Intanto i consulenti e i vertici della società controllata da Intesa, Mediobanca, Generali e Telefonica attraverso la scatola Telco, sono al lavoro sulle due operazioni straordinarie che potrebbero cambiare la fisionomia del gruppo, ma “allo stato ogni ipotesi di conclusione di accordi con possibili partner nel mobile o nel fisso, architetture societarie e prospettive di quotazione di una eventuale società della Rete è da considerarsi prematura”, come aveva mandato a dire Telecom venerdì 3 maggio.

Mercoledì 8 è in calendario una riunione del cda che alzerà il velo sui piani del presidente esecutivo Franco Bernabè che secondo le attese fornirà un’informativa complessiva sul dossier Hutchison Whampoa, alla luce dell’esame dei conti riclassificati di 3Italia e i consiglieri potranno così valutare la proposta di conferimento fatta dal gruppo di Hong Kong in cambio di una quota di Telecom (intorno al 10%) e la richiesta di crescere poi arrivare fino al 29,9% tramite l’acquisto di azioni dai soci di Telco.

Generali, Mediobanca, Intesa e in primis Telefonica sono apparsi in prima battuta freddi all’idea di vendere ma, nelle scorse settimane, si è fatta strada anche l’idea che qualcuno possa approfittare della finestra che si aprirà a settembre e che darà la possibilità di recedere dal patto di sindacato che vincola gli azionisti di Telco, permettendo così a chi lo volesse di avere mani libere. Niente di imminente però e questo lascia supporre che quello a cui il cda potrà dare il via settimana prossima sarà solo l’inizio di un percorso.

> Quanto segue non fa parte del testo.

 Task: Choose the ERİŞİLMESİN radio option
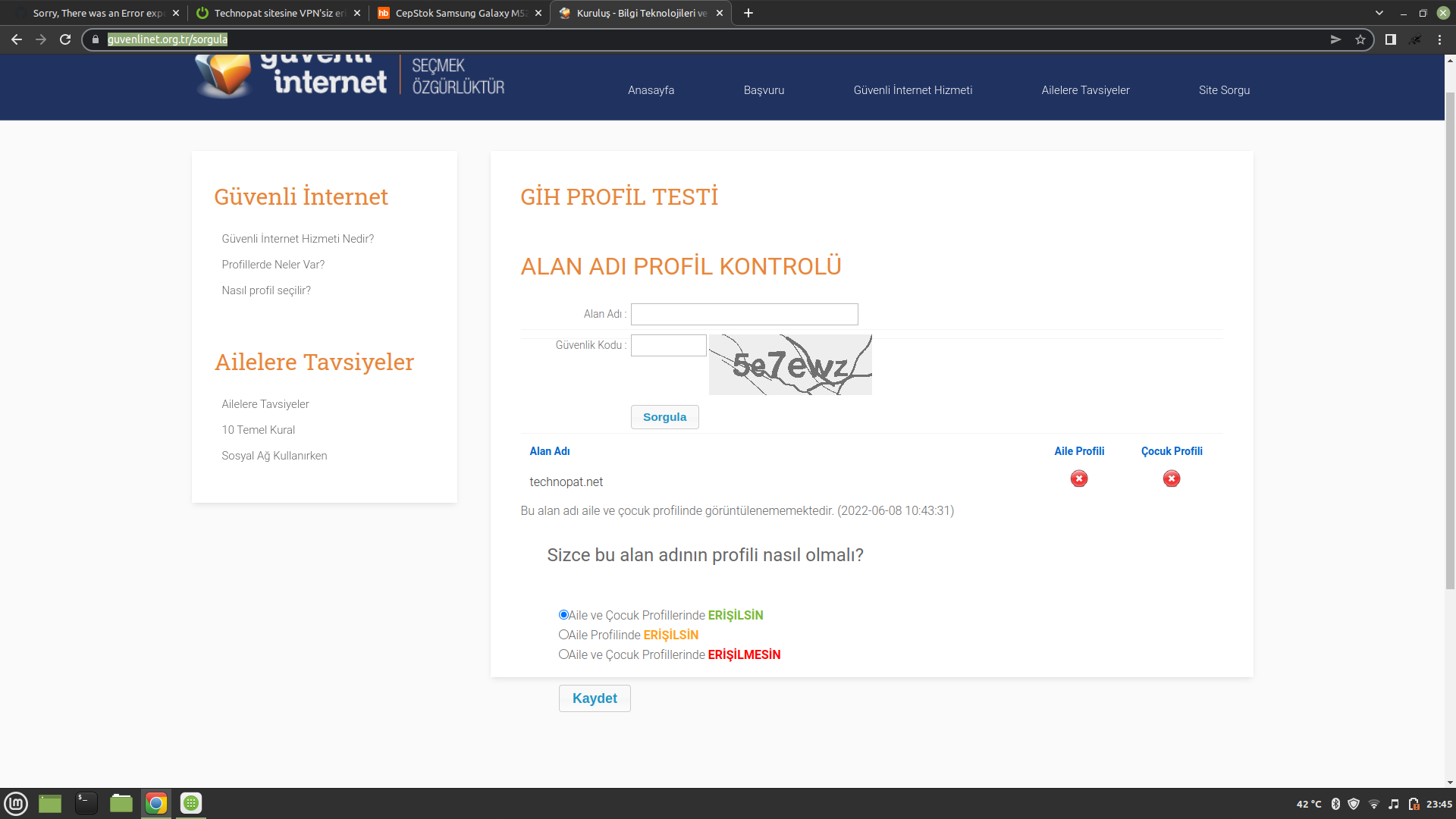pos(563,654)
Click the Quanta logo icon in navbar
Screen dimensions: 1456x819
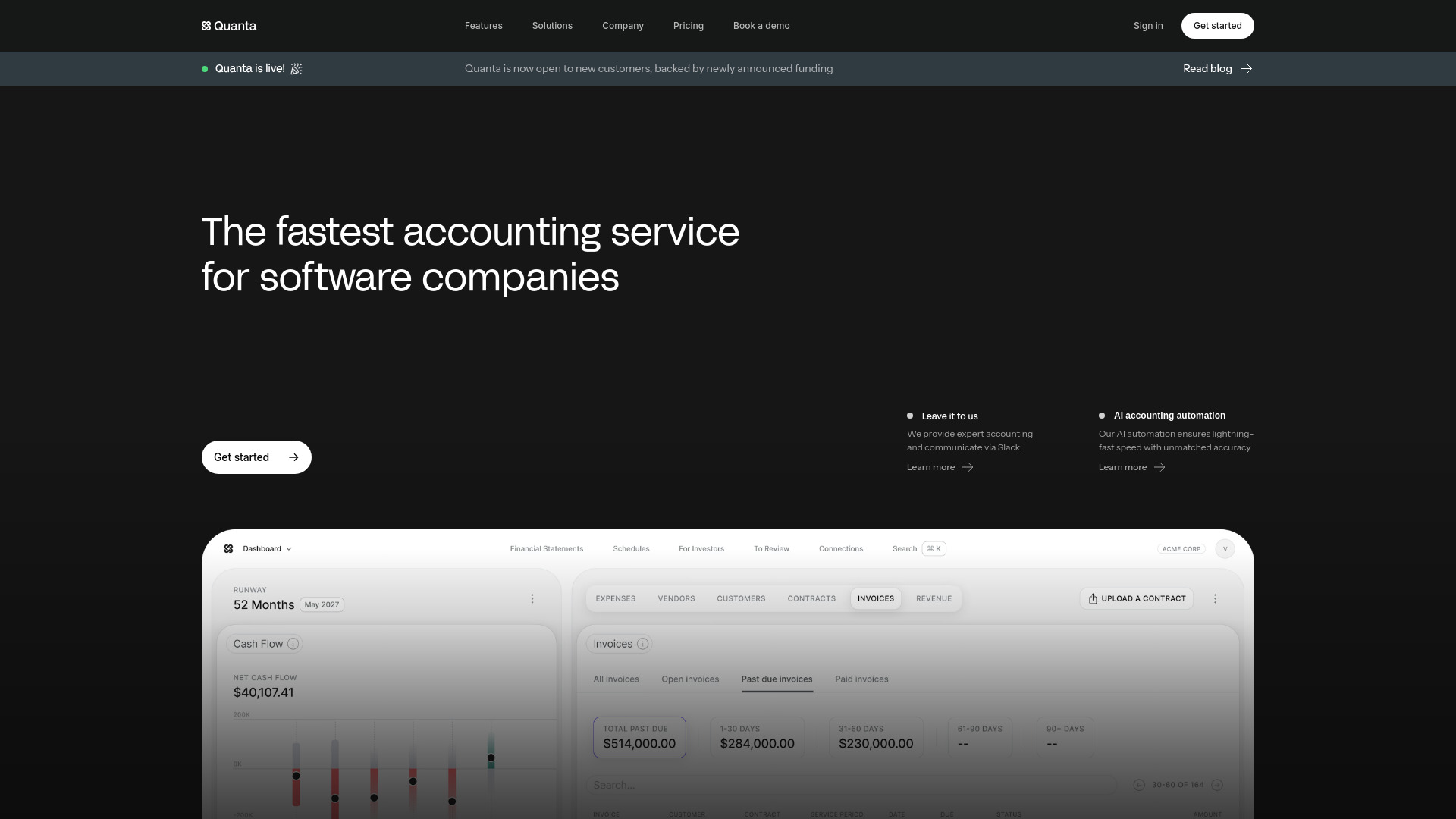point(206,25)
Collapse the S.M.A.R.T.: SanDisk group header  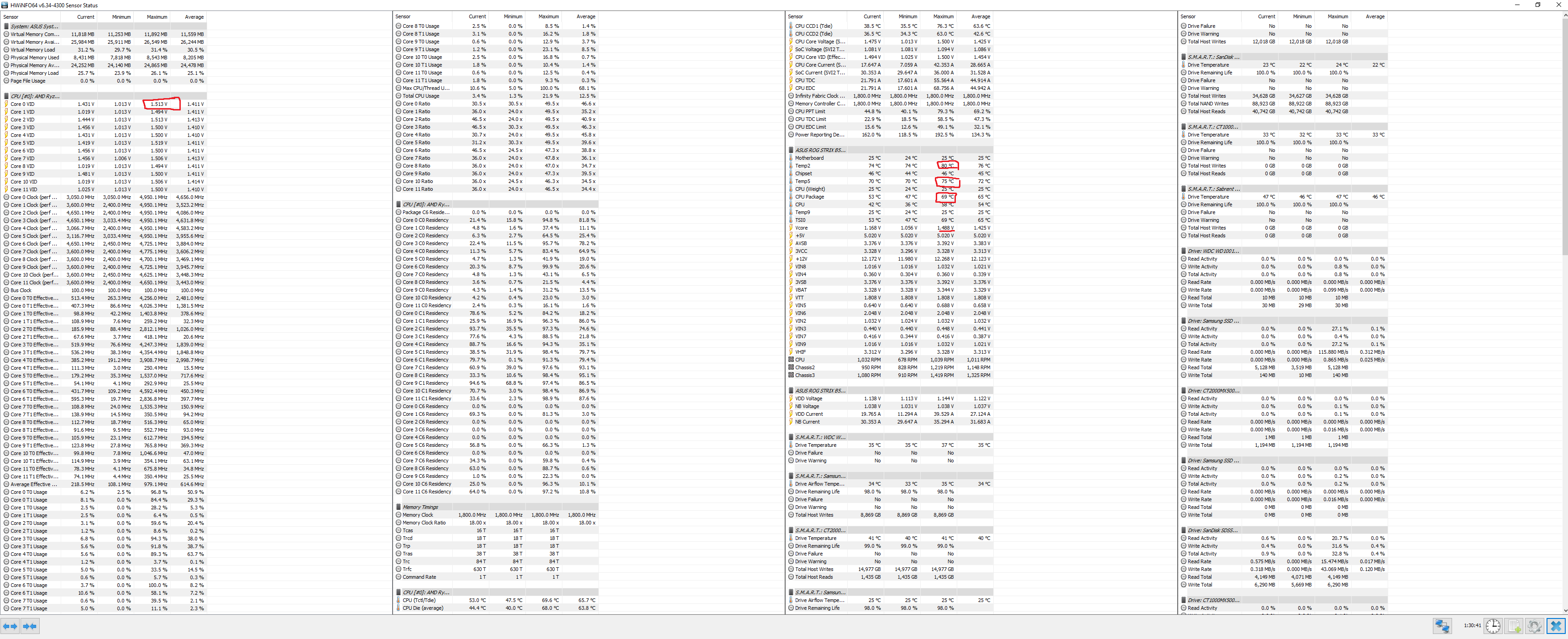(x=1212, y=57)
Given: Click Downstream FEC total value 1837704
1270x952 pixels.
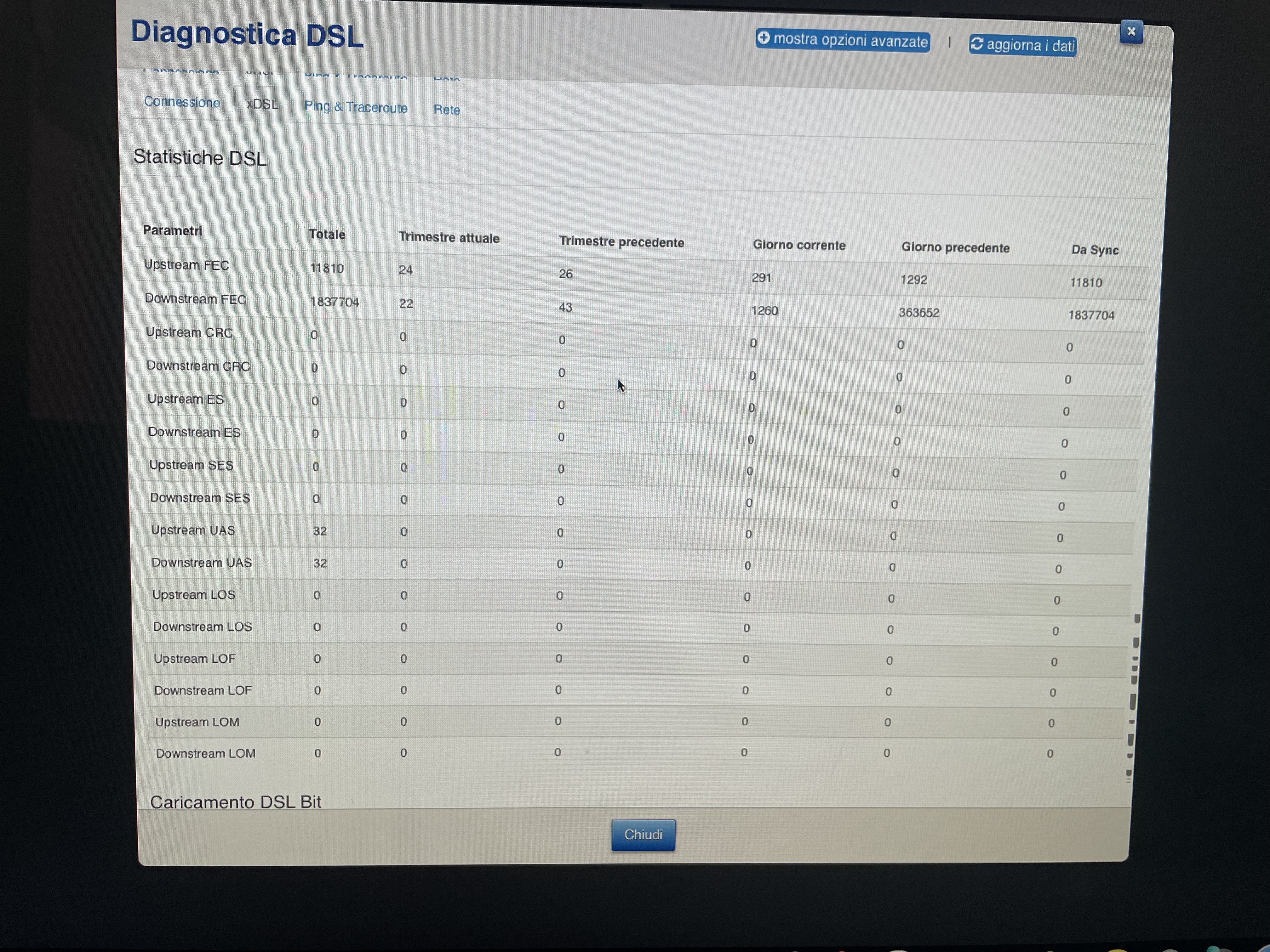Looking at the screenshot, I should click(x=334, y=302).
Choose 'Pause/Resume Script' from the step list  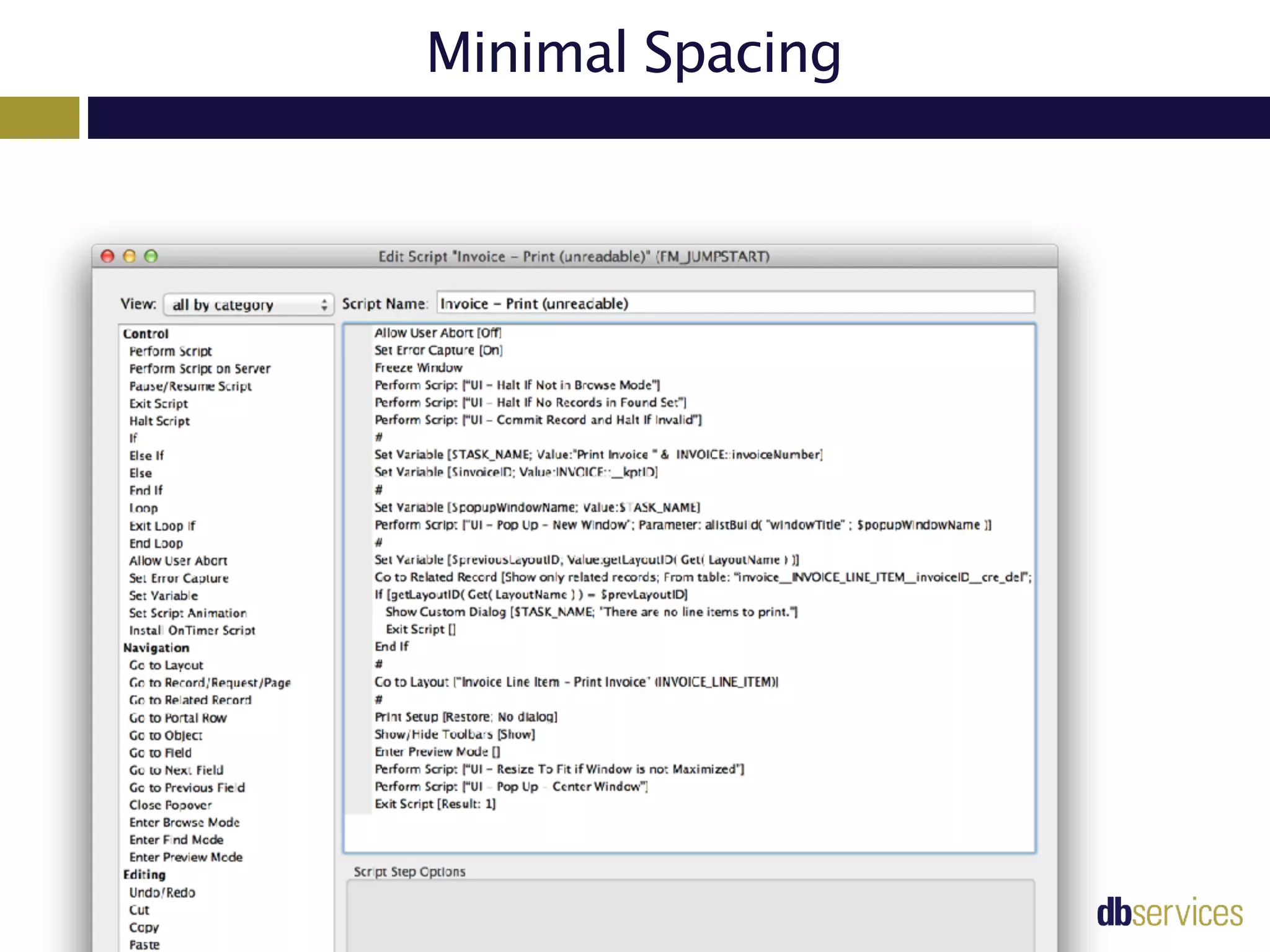pyautogui.click(x=190, y=386)
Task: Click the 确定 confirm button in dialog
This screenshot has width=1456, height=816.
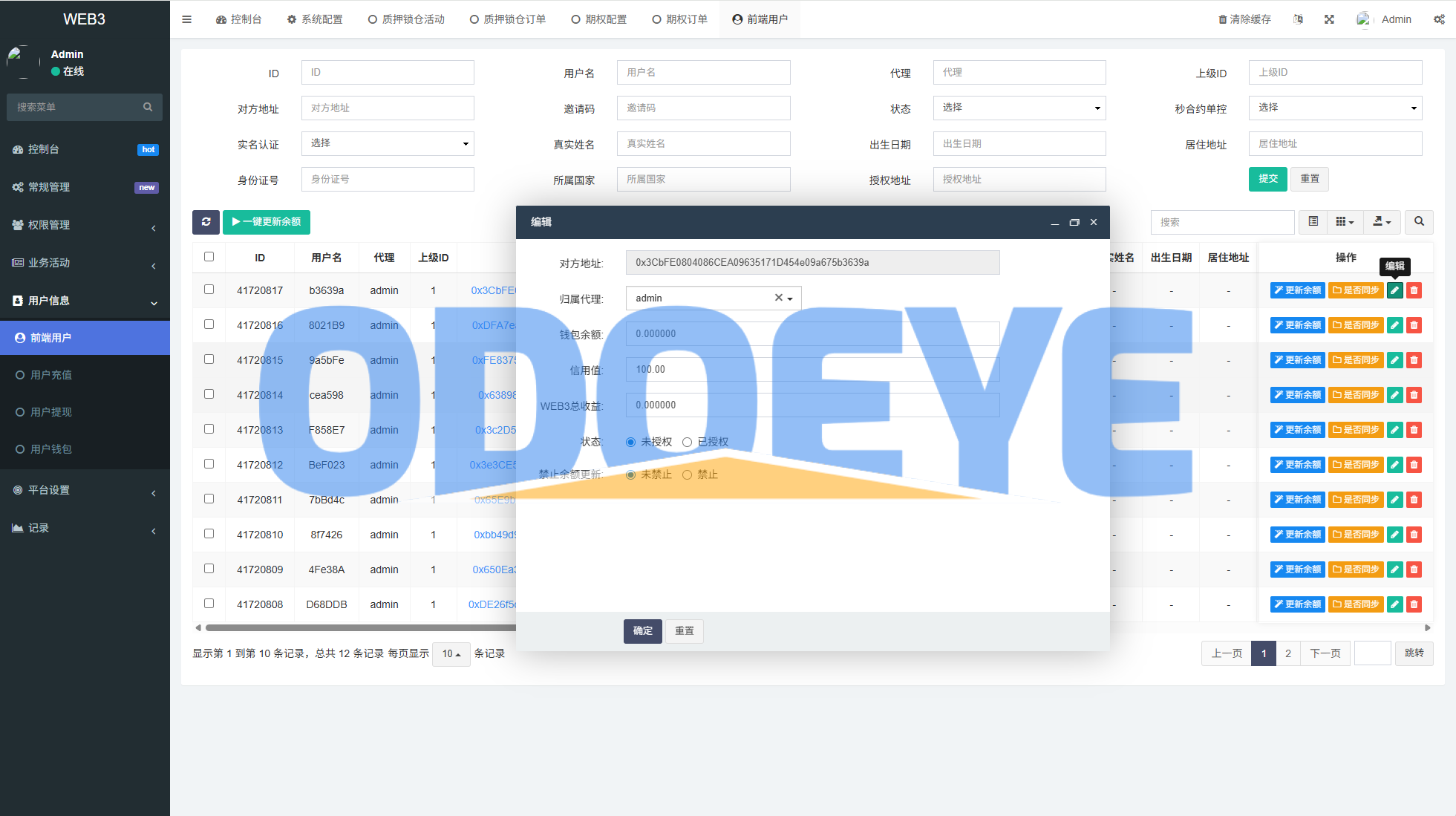Action: [642, 631]
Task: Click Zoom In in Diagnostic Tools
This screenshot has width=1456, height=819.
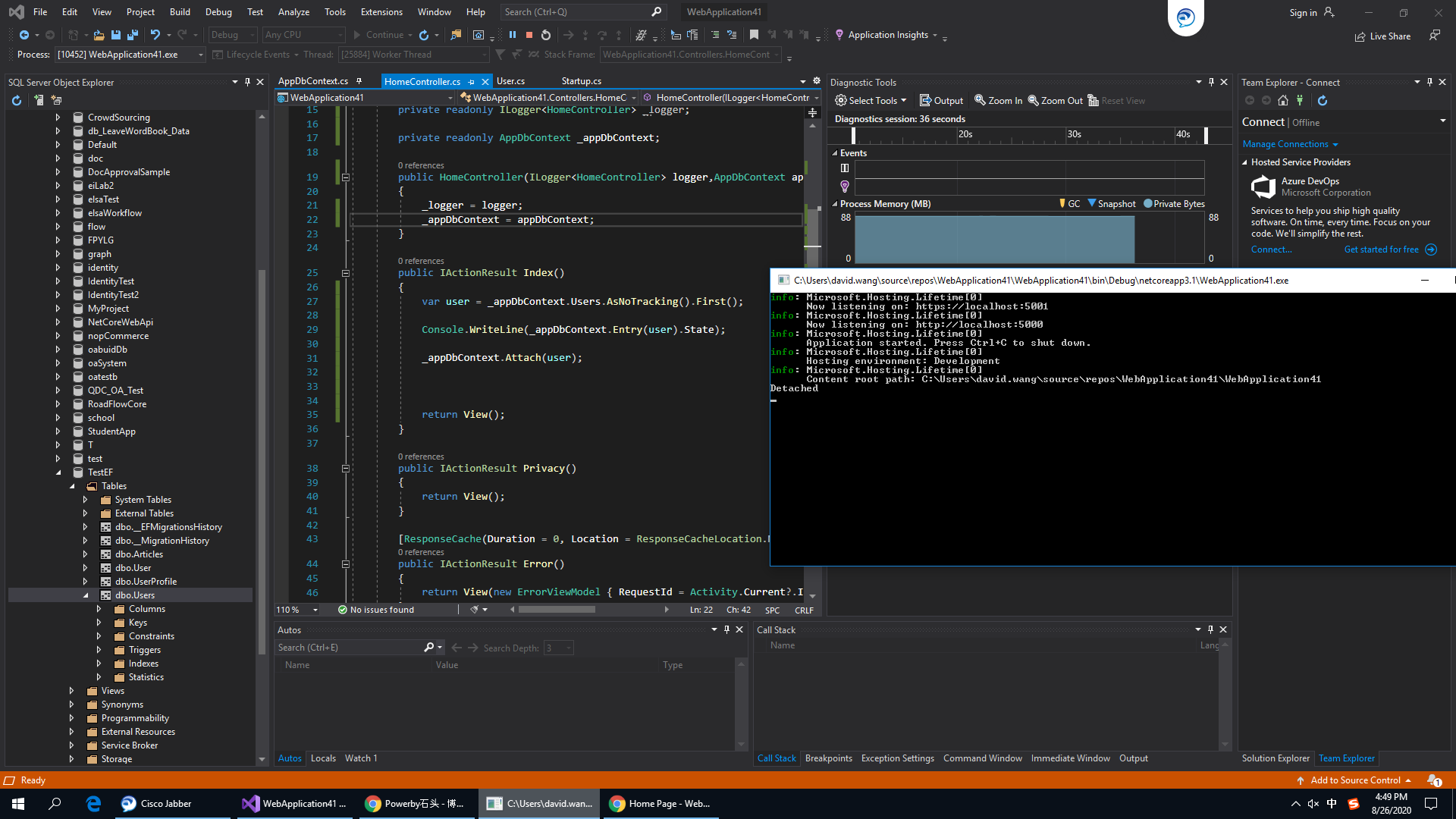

L’aggregazione con 3Italia nel mobile è una delle due operazioni straordinarie promosse da Bernabè, legata a filo doppio con quella che riguarda invece il fisso. E la separazione (in gergo spinoff) della rete e l’ingresso di Cdp per apportare nuove risorse che consentano di accelerare i piani di sviluppo delle reti di nuova generazione previsti nel piano industriale secondo alcuni analisti sarebbe addirittura viatico all’ingresso del partner cinese nel mobile. Addirittura secondo Il Messaggero, Bernabè presenterà già al prossimo consiglio un accordo preliminare con il Fondo Strategico Italiano della stessa Cdp. 

Lo schema a cui gli advisor starebbero lavorando sarebbe quello di una società di nuova costituzione, a cui conferire la rete fino ai “cabinet”, da quotare in Borsa, collocando il 45-60% del capitale. La Cassa Depositi e Prestiti, che fa capo al Ministero del Tesoro per conto del quale gestisce i risparmi postali degli italiani, potrebbe entrare in fase di quotazione o con un aumento di capitale riservato e sarebbe interessata a una quota di minoranza (15-20%). Davanti alle ipotesi profilate dal quotidiano del gruppo Caltagirone, però, Telecom aveva però parlato di  “mera speculazione”.